About single-family zoning

All about single-family zoning

Before zoning, individual property restrictions were one of the only instruments to control land use. When power-brokers and municipalities learned that zoning could legally restrict land use, separating preferred uses from “nuisance” uses, nearly every major city in the country adopted a zoning code.

Today the effect of zoning neighborhoods as exclusively single-family is far-reaching. In many U.S. cities, it’s illegal on 75% of residential land to build anything other than a detached single-family home.

By EMILY BADGER and QUOCTRUNG BUI
The New York Times

People are now realizing that this restrictive development rule is an extension of residential restrictions used as cover to separate people by race and class. Zoning an area for single-family homes that must be a certain size on a certain lot size is a very effective way to keep neighborhoods affluent and white. That’s why it’s time to re-evaluate our century-old zoning regulations.

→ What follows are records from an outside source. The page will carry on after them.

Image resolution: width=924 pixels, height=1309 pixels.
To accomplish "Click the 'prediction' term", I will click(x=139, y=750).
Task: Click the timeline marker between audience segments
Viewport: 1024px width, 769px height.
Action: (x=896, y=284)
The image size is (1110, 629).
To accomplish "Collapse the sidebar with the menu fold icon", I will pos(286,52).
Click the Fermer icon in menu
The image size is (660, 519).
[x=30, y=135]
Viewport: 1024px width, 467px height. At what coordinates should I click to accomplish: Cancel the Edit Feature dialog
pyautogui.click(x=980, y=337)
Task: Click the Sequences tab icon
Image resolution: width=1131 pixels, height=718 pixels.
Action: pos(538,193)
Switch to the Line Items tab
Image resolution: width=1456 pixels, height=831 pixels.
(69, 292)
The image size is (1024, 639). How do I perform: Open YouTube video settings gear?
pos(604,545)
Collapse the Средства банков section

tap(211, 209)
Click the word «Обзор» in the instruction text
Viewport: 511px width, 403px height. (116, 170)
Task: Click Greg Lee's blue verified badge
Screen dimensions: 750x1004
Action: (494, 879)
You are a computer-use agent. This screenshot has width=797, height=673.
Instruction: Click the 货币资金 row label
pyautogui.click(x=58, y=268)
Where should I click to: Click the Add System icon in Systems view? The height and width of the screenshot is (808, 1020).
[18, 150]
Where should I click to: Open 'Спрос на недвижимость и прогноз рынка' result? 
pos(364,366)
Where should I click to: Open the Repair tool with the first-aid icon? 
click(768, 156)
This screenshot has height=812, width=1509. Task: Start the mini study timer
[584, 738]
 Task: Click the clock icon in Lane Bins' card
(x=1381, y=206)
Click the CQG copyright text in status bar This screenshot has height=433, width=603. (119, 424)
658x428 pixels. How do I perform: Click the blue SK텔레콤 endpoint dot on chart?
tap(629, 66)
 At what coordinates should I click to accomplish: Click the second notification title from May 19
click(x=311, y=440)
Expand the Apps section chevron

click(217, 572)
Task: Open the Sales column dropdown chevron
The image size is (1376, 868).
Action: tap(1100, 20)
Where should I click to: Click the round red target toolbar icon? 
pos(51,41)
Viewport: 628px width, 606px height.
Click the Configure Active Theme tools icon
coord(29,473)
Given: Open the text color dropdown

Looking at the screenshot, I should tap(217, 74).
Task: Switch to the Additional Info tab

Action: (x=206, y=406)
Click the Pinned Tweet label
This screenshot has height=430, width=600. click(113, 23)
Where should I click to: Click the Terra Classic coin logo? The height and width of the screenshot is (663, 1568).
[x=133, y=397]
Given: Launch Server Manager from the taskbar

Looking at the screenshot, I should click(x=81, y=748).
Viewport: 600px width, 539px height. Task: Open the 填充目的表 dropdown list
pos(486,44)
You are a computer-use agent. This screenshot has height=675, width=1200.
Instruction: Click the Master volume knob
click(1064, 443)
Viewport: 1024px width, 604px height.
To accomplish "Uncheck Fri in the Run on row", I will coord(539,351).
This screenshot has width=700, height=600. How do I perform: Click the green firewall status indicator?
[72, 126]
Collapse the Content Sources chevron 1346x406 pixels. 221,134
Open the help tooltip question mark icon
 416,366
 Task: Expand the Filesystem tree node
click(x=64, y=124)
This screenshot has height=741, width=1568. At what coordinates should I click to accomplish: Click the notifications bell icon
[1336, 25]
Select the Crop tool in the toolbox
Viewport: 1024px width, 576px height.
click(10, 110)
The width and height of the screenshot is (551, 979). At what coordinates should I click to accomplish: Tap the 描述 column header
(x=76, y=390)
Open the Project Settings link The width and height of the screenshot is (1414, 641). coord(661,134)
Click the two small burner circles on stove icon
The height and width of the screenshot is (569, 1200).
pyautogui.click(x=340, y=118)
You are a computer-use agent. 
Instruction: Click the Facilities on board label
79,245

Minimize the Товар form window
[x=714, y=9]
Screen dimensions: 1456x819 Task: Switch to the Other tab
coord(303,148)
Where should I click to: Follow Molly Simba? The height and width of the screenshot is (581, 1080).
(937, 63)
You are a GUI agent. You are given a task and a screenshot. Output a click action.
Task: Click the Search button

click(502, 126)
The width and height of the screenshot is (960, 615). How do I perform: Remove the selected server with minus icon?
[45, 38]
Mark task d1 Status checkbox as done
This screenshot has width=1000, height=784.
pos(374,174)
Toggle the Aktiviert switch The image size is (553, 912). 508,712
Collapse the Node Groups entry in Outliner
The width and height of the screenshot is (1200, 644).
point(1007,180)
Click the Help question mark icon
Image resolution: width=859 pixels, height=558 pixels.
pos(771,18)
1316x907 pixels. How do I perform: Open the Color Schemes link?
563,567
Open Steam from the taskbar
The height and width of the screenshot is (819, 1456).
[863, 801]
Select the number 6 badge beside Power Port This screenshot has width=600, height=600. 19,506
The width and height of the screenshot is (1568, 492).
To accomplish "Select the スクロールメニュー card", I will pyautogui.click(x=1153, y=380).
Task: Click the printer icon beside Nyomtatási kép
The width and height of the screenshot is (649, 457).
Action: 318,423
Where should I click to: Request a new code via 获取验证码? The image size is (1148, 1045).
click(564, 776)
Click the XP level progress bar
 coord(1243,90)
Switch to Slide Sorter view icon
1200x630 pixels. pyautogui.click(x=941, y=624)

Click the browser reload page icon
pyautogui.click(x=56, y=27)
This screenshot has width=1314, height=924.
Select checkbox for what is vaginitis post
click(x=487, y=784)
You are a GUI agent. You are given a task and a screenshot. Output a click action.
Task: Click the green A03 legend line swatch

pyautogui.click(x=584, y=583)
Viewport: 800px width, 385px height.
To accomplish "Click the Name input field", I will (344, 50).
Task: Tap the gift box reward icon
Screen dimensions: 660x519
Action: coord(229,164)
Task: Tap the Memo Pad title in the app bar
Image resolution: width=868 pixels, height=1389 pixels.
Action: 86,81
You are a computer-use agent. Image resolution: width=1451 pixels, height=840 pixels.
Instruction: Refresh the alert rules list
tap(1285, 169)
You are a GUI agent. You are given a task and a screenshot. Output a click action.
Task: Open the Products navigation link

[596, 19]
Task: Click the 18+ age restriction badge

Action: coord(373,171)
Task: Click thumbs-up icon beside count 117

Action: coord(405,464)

With sprawling development patterns that feed gridlock and auto emissions, single-family zoning is a relic of the past that doesn’t support the types of inclusive communities we deserve in Central Ohio. To make our neighborhoods more affordable, we need to restrict single-family zoning—not restrict housing construction.


Single-family zoning means that everything else is banned: apartments, senior housing, low-income housing, student housing — all banned.


While it’s true that individual properties can receive a variance to be “upzoned” on a case by case basis, it would be much more prudent to holistically rezone our communities to keep everyone on a level playing field. Increasing the density allowed in all single-family neighborhoods at once would be a fantastic—and fairer—way to start.

Zoning laws helped divide and segregate our cities by separating housing types, meaning renters would be less likely to live among homeowners, or working-class families among wealthy ones, or minority children near high-performing schools.



And because single-family zoning keeps so much land off-limits to new housing, it forces new housing stock into poorer, minority communities or onto undeveloped land outside of cities.